I've a big text file (4GB) wich is an access.log file from proxy.
I've another file which contain 7000 lines, which contain some domain address or part of url to search in my log file.
The problem is that to search my 7000 terms in the log files, it took very long time.
I wouls like to diminish this time using multithreading or something else.
But I've never programmed a such thing before :-/
could you help me to start?
Thanks in advance!
Answers (1)
Conceptually (not specific to Perl), I'd go with something like this:
- Create N threads and assign each 7000/N regexes to test.
- Preferably, N = number of available machine threads.
- It might be worth assigning more or less regexes per threads, depending on the regex complexity or length. The target is that all threads will be assigned roughly the same amount of work. This might require some heavy pre-processing pass over the regexes.
- Load a chunk of data into memory.
- You can experiment with different sizes here.
- The target is that loading this amount of data will take roughly as long as the threads will take to process it.
- Start your regex threads on the data you just loaded. In parallel, use another thread to load the next chunk of data to memory.

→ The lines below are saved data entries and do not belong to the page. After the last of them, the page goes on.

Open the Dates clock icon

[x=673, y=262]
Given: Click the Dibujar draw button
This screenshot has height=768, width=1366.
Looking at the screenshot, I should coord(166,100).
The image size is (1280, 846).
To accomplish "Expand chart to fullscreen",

- Wait until all threads are finished.
- Discard the first chunk of data loaded earlier.
- Goto (3)
Advantages:
- Cache-friendly - all the threads scan the same data at the same time.
- Streaming - the size of the data you need to hold in memory is at most 2*(chunk size) at a time, making it very cheap on memory and completely agnostic to the overall data size.

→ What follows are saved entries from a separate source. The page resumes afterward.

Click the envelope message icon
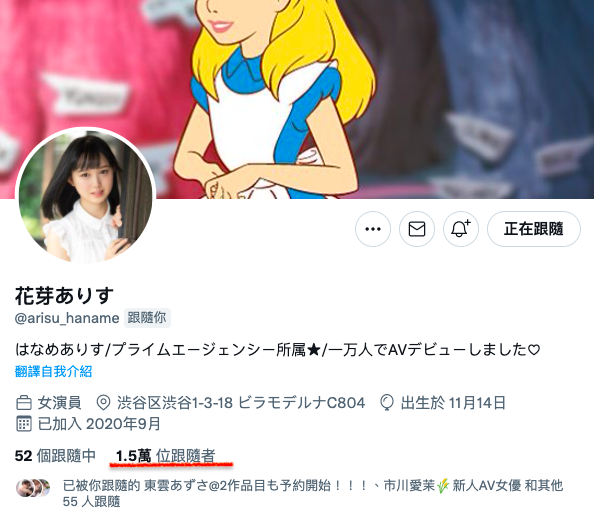 417,229
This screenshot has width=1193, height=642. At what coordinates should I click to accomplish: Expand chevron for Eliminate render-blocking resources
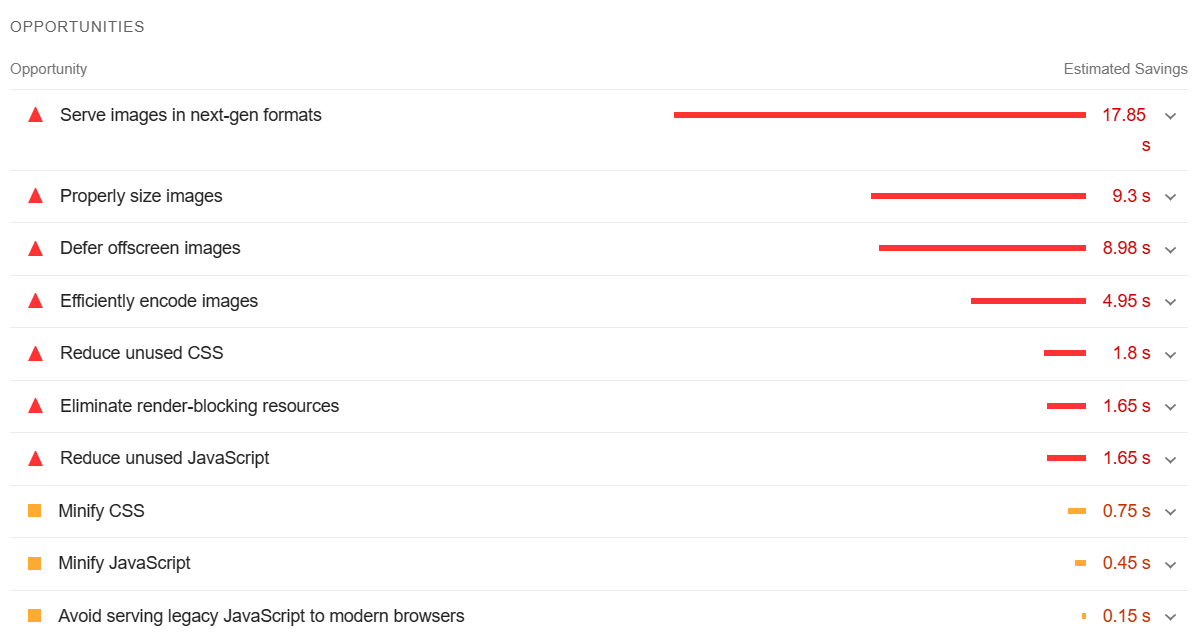tap(1170, 407)
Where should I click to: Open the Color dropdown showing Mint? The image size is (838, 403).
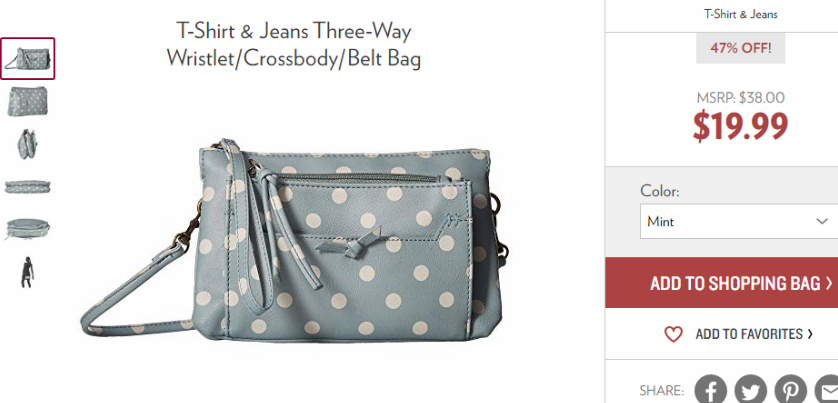tap(739, 221)
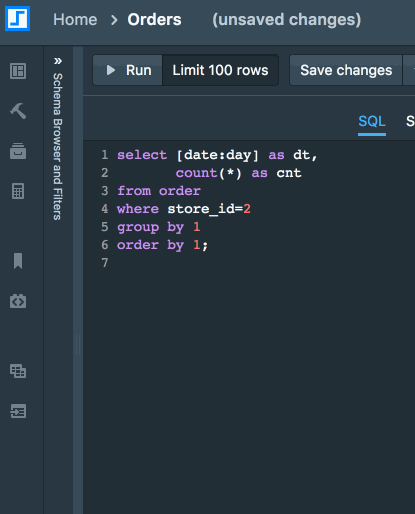
Task: Go to Home in the breadcrumb
Action: coord(75,19)
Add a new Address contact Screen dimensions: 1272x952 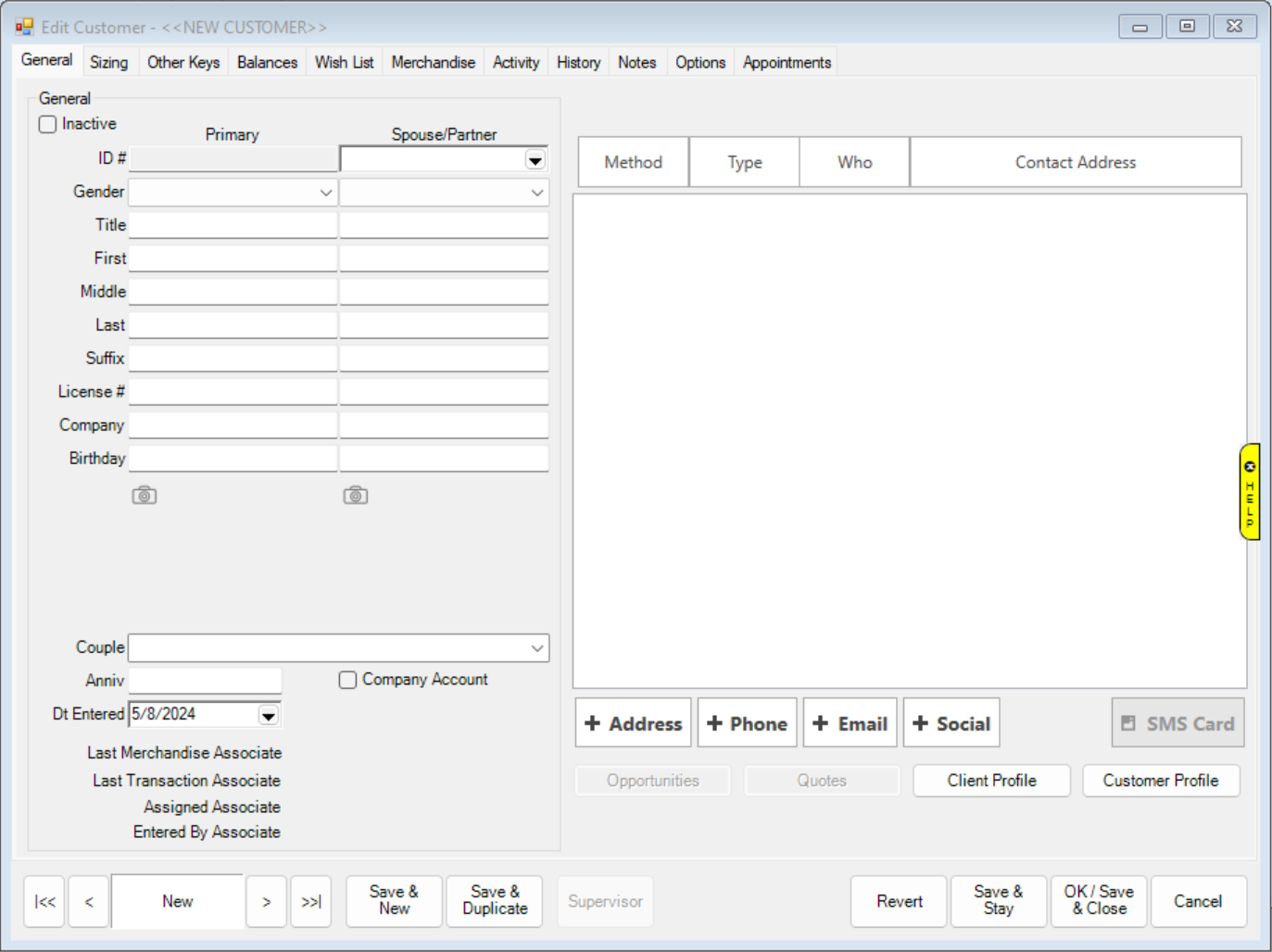633,723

- Scalable - more threads available will instantly translate to speed (as long as you adjust the chunk size appropriately).
- There's some limit here, of course. At a certain point the chunk size will be so large that it might slow down the regex threads because of poor memory locality - adding more threads beyond that point will probably only slow things down.
Also, try to make each thread maintain its own matches and don't synchronize them into the same location - that can create a race condition. If you need to synchronize the threads, do it between steps (4) and (5) above.
Unfortunately my Perl is very rusty, but until you get a better answer I'm going to post this in the hopes that it will be useful.